Gat Creek is proud to earn the designation Certified Sustainable & Legal by the AHMI as reassurance that our products are crafted from hardwood harvested from the Appalachian region. In fact, our lumber comes from within a 250-mile radius of our workshop.
“That’s an important consumer benefit for several reasons,” Inman explains. “The entire Appalachian region comprises 12 states and 344 counties. Lumber harvested here shares important traits. It means the trees grew at an elevation of 1,000 feet or more, in remarkably similar soil, weather and growing seasons. It’s the only place in the world where these influences come together and the result is a consistency of grain, color and durable fiber characteristics that make it exceptional for crafting furniture.”

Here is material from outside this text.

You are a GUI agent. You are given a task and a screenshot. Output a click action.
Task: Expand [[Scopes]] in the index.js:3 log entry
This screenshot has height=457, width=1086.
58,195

What’s truly remarkable is that a resource so special has not only remained stable, but has actually grown over the past decades. The AHMI uses US Forest Service data that is collected every seven years to monitor the health of the Appalachian forests. “They count the number of trees growing, those dying naturally and those harvested,” says Inman. “And what the data show is just astonishing. We have a growth to removal ratio of 2.4 to 1.”
In short, ours is a unique and thriving resource that we have been utterly committed to protecting since day one. “That’s why this certification is so important,” Inman says. “Throughout the supply chain it documents that the manufacturer and all their suppliers acquired their lumber from this region.”